RE: Understanding spark concepts cluster, master, slave, job, stage, worker, executor, task

Posted by Joaquin Alzola <Jo...@lebara.com>.

You have the same as link 1 but in English?

  *   spark-questions-concepts<http://litaotao.github.io/spark-questions-concepts?s=gmail>
  *   deep-into-spark-exection-model <http://litaotao.github.io/deep-into-spark-exection-model?s=gmail>
Seems really interesting post but in Chinese. I suppose google translate suck on the translation.

From: Taotao.Li [mailto:charles.upboy@gmail.com]
Sent: 21 July 2016 04:04
To: Jean Georges Perrin <jg...@jgp.net>
Cc: Sachin Mittal <sj...@gmail.com>; user <us...@spark.apache.org>
Subject: Re: Understanding spark concepts cluster, master, slave, job, stage, worker, executor, task

Hi, Sachin,  here are two posts about the basic concepts about spark:

  *   spark-questions-concepts<http://litaotao.github.io/spark-questions-concepts?s=gmail>
  *   deep-into-spark-exection-model <http://litaotao.github.io/deep-into-spark-exection-model?s=gmail>

And, I fully recommend databrick's post: https://databricks.com/blog/2016/06/22/apache-spark-key-terms-explained.html

On Thu, Jul 21, 2016 at 1:36 AM, Jean Georges Perrin <jg...@jgp.net>> wrote:
Hey,

I love when questions are numbered, it's easier :)

1) Yes (but I am not an expert)
2) You don't control... One of my process is going to 8k tasks, so...
3) Yes, if you have HT, it double. My servers have 12 cores, but HT, so it makes 24.
4) From my understanding: Slave is the logical computational unit and Worker is really the one doing the job.
5) Dunnoh
6) Dunnoh

On Jul 20, 2016, at 1:30 PM, Sachin Mittal <sj...@gmail.com>> wrote:

Hi,
I was able to build and run my spark application via spark submit.
I have understood some of the concepts by going through the resources at https://spark.apache.org<https://spark.apache.org/> but few doubts still remain. I have few specific questions and would be glad if someone could share some light on it.
So I submitted the application using spark.master    local[*] and I have a 8 core PC.

# Given information
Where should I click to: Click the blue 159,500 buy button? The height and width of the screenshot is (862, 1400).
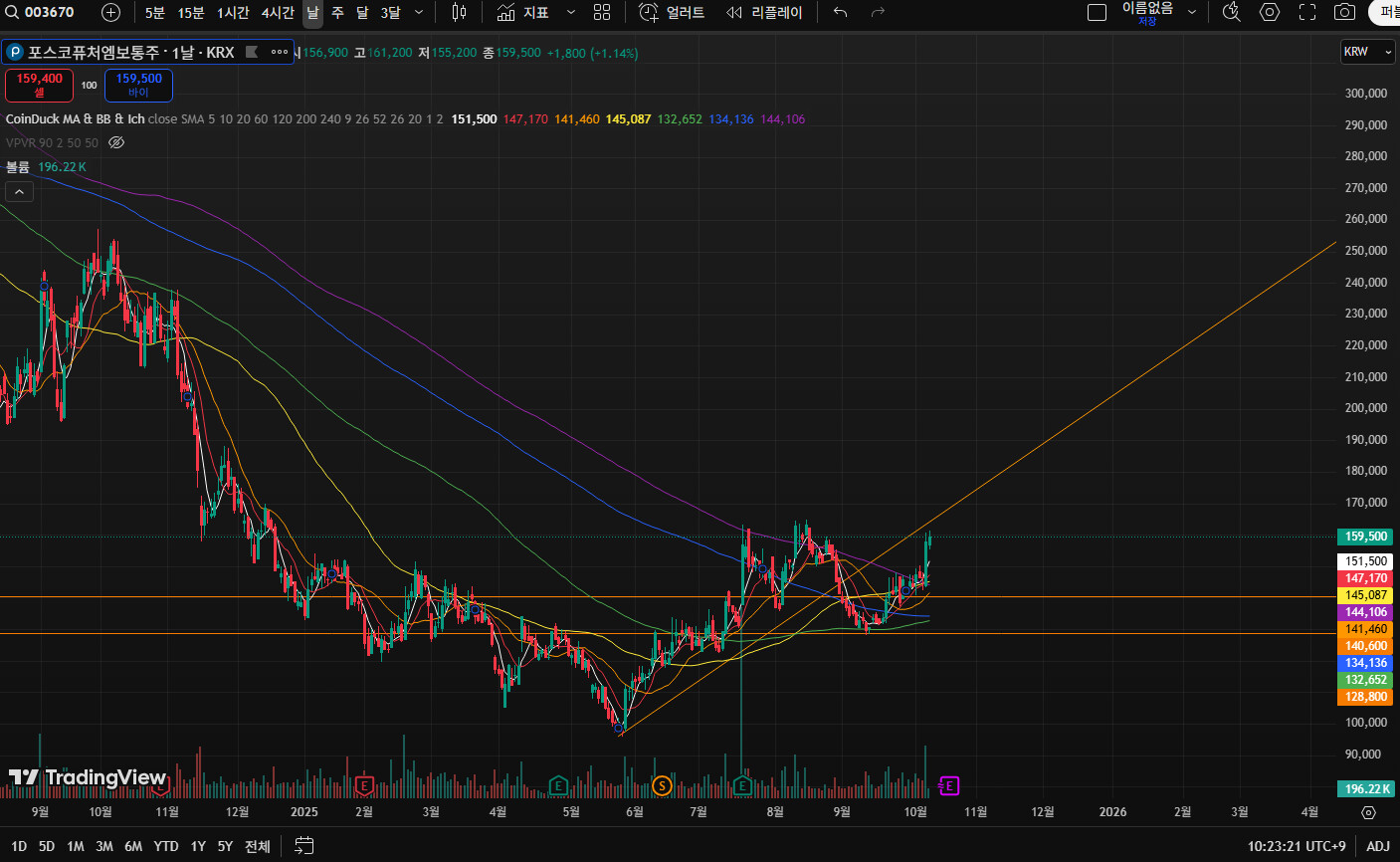[138, 86]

# Required work
(a) Please rewrite the paragraph of the Spark thread that begins "I have understood some of the concepts" more briefly, keeping its main facts.
(b) In the Spark thread, what value of spark.master did Sachin Mittal use to submit the application?
(c) Repeat word for word the part of the Spark thread starting at "And, I fully" and ending at "8k tasks, so...".

# Solutions to the exercise
(a) The resources at https://spark.apache.org clarified some concepts, but a few doubts remain, and the writer has some specific questions and would welcome any light on them.

(b) local[*]

(c)
And, I fully recommend databrick's post: https://databricks.com/blog/2016/06/22/apache-spark-key-terms-explained.html

On Thu, Jul 21, 2016 at 1:36 AM, Jean Georges Perrin <jg...@jgp.net>> wrote:
Hey,

I love when questions are numbered, it's easier :)

1) Yes (but I am not an expert)
2) You don't control... One of my process is going to 8k tasks, so...